* Short exercise:
Collect every line in the rows that contains the word "width".

[Item coordinate data]
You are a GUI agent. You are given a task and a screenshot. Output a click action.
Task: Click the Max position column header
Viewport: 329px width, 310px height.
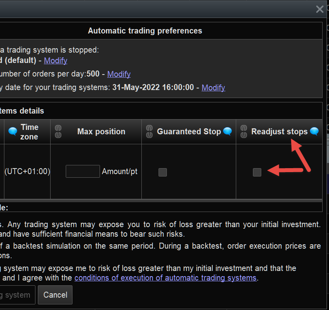101,131
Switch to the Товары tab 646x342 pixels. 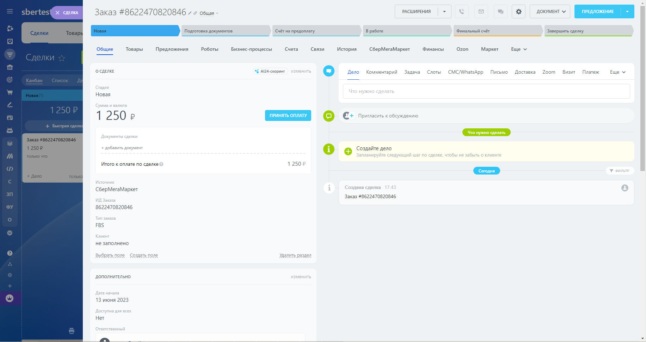pos(134,49)
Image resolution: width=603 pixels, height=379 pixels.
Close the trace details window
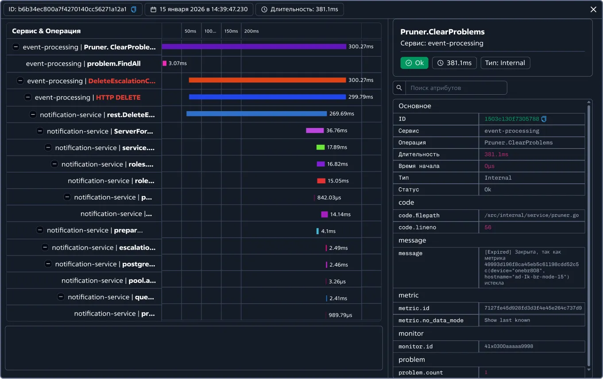point(594,9)
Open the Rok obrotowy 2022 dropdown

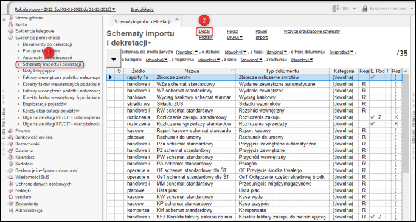point(65,9)
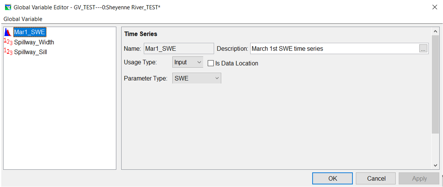Select Mar1_SWE in the variable list
The image size is (443, 187).
(30, 32)

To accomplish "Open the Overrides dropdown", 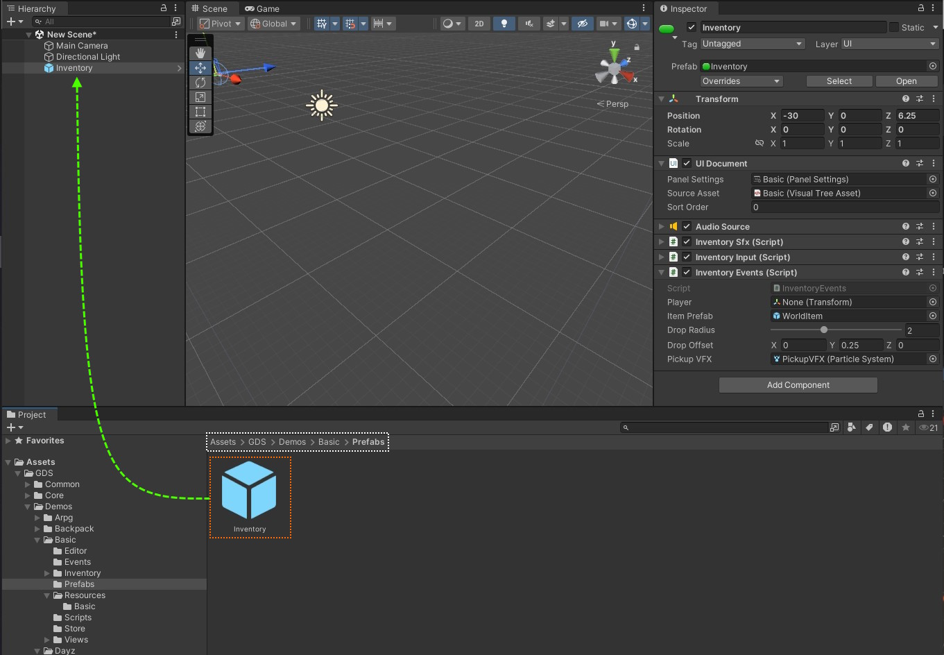I will tap(741, 81).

* Final result:
Viewport: 329px width, 310px height.
Image resolution: width=603 pixels, height=379 pixels.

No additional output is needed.